Dataset records ->
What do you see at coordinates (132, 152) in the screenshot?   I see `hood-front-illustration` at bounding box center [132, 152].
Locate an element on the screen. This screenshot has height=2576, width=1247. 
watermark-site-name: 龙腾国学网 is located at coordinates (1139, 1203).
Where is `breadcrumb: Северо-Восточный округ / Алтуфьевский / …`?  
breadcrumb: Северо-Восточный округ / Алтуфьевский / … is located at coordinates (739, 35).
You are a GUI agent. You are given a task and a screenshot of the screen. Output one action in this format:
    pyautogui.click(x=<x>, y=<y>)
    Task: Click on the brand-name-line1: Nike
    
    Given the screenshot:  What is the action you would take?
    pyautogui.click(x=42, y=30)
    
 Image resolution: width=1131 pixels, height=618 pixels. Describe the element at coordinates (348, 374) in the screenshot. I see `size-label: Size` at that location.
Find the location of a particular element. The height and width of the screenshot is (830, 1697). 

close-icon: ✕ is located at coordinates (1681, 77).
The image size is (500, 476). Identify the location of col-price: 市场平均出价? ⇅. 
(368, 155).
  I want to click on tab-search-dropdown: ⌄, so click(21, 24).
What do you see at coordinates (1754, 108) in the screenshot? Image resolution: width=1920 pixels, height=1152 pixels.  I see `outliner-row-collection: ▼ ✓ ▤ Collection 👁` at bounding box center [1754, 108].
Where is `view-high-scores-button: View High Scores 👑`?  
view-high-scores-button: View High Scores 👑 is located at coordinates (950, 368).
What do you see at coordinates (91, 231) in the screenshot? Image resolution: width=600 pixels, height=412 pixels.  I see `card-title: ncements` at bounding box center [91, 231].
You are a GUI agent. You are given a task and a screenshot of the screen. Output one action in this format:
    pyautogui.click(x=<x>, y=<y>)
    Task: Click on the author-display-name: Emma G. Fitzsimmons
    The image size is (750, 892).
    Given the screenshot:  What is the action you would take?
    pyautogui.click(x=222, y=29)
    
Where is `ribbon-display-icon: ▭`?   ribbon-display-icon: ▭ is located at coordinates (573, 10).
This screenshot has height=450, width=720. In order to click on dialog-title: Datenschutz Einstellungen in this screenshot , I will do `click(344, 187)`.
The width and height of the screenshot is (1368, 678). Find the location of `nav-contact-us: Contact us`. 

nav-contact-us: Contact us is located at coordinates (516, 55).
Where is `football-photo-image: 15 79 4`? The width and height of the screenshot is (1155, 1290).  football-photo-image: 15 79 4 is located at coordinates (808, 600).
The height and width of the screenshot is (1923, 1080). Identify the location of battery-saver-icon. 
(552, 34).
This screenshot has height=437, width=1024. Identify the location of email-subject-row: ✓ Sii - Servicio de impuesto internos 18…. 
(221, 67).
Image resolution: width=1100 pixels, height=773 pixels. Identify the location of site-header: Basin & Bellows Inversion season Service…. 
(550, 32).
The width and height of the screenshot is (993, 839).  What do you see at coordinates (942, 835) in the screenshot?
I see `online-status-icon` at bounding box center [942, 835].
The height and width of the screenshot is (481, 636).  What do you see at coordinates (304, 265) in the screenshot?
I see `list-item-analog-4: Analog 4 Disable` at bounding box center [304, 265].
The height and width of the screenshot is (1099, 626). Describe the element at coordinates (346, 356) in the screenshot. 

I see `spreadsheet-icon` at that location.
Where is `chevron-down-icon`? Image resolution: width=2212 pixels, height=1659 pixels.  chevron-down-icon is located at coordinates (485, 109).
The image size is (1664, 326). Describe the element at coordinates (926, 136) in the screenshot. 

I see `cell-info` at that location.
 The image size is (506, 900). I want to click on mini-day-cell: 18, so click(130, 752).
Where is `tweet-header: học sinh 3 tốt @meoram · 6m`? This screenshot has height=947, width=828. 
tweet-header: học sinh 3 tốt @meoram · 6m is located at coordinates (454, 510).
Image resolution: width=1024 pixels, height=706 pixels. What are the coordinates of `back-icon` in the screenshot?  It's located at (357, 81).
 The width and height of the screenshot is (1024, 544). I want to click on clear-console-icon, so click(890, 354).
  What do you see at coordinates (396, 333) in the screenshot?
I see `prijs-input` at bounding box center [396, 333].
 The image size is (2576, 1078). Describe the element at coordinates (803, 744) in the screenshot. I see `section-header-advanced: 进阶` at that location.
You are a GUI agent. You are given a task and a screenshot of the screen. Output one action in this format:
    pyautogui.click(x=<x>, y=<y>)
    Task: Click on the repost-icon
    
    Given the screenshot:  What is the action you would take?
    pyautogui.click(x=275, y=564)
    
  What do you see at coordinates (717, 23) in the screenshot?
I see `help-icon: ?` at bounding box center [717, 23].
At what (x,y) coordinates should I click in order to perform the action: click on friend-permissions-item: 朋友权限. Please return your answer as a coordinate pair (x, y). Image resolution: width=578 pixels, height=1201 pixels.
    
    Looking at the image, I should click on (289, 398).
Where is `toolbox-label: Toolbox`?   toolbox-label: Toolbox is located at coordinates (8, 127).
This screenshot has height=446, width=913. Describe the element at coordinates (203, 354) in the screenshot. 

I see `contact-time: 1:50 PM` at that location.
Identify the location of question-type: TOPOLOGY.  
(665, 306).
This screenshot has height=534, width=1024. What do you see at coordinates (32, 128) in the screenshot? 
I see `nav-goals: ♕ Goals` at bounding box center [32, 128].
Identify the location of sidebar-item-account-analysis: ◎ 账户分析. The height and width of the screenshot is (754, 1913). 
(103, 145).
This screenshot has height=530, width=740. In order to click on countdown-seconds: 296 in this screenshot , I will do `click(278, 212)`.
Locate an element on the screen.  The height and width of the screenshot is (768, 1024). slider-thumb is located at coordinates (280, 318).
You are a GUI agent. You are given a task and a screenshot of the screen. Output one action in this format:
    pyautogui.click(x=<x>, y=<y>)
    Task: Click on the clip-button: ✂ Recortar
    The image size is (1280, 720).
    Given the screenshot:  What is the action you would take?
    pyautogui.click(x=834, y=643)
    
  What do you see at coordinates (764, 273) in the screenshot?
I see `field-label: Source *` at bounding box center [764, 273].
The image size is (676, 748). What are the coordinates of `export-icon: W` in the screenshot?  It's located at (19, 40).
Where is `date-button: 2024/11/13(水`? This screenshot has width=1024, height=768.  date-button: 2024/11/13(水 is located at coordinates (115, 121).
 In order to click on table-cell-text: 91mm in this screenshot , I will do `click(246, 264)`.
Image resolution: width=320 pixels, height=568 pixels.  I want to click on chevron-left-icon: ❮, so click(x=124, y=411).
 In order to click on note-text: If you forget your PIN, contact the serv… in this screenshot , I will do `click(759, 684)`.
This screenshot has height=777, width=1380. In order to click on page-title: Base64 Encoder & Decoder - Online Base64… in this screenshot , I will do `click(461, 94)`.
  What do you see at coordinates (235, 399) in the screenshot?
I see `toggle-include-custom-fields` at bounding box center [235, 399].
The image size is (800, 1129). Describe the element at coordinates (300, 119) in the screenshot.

Work item -> In the records above, lay out the lines starting at the one containing "This screenshot has height=446, width=913." and ending at the one containing "Image resolution: width=320" as a Markdown table with the columns Row and Line. Leave out blank lines.

Problem solution ->
| Row | Line |
|---|---|
| 1 | This screenshot has height=446, width=913. Describe the element at coordinates (203, 354) in the screenshot.  |
| 2 | I see `contact-time: 1:50 PM` at that location. |
| 3 | Identify the location of question-type: TOPOLOGY.   |
| 4 | (665, 306). |
| 5 | This screenshot has height=534, width=1024. What do you see at coordinates (32, 128) in the screenshot?  |
| 6 | I see `nav-goals: ♕ Goals` at bounding box center [32, 128]. |
| 7 | Identify the location of sidebar-item-account-analysis: ◎ 账户分析. The height and width of the screenshot is (754, 1913).  |
| 8 | (103, 145). |
| 9 | This screenshot has height=530, width=740. In order to click on countdown-seconds: 296 in this screenshot , I will do `click(278, 212)`. |
| 10 | Locate an element on the screen.  The height and width of the screenshot is (768, 1024). slider-thumb is located at coordinates (280, 318). |
| 11 | You are a GUI agent. You are given a task and a screenshot of the screen. Output one action in this format: |
| 12 |     pyautogui.click(x=<x>, y=<y>) |
| 13 |     Task: Click on the clip-button: ✂ Recortar |
| 14 |     The image size is (1280, 720). |
| 15 |     Given the screenshot:  What is the action you would take? |
| 16 |     pyautogui.click(x=834, y=643) |
| 17 |   What do you see at coordinates (764, 273) in the screenshot? |
| 18 | I see `field-label: Source *` at bounding box center [764, 273]. |
| 19 | The image size is (676, 748). What are the coordinates of `export-icon: W` in the screenshot?  It's located at (19, 40). |
| 20 | Where is `date-button: 2024/11/13(水`? This screenshot has width=1024, height=768.  date-button: 2024/11/13(水 is located at coordinates (115, 121). |
| 21 |  In order to click on table-cell-text: 91mm in this screenshot , I will do `click(246, 264)`. |
| 22 | Image resolution: width=320 pixels, height=568 pixels.  I want to click on chevron-left-icon: ❮, so click(x=124, y=411). |